A model is an abstract construction upon which several phenomena can be precisely mapped with regards to certain specified characteristics (Beer, 1984, pp. 8-12). In as much as the different phenomena can be mapped onto the same model, the phenomena in question exhibit systemic invariance. For example, percolation theory describes the behavior of connected clusters in a random graph. It serves equally well to describe and predict how a liquid will move through a porous body over time, the likelihood of a fire spreading throughout a forest depending on its density, whether a virus will become an epidemic in a given area, or how news will spread in a social network.
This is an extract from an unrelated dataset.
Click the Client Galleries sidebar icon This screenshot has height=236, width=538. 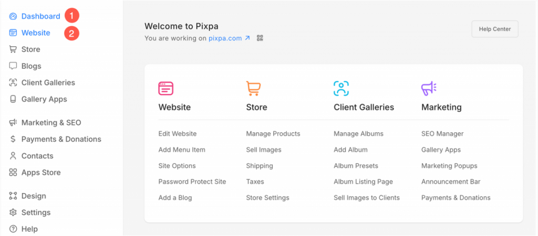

The model deals only with the aspects of the phenomena described which are invariant: it does not account for the species of the trees in the forest, the symptoms of the virus or the content of the piece of gossip (Cfr. Beer, 2008, p. 15).

Therefore, so to speak, making a model implies squinting, seeing only selected features of phenomena. This means that models are neither true nor false, but, rather, more or less useful (Cfr. Beer, 1984, p. 9). A model is precise in as much as it moves from an intuited similarity between phenomena (e.g., gossip spreads like wildfire), to finding that knowledge of one phenomena is useful in understanding the other (if the density of a forest aids the spread of the fire, then perhaps the number of connections in a social network aids the spread of gossip?), to finally a rigorous abstract formulation (Cfr.Beer, 1984, pp. 8-9). Whereas analogies can be abused (life may be like a box of chocolates, but towards the end it does not contain just the white chocolates that nobody wanted, etc.), models cannot, because they specify precisely what aspects of phenomena are being mapped (cfr. Beer, 1984, p. 12).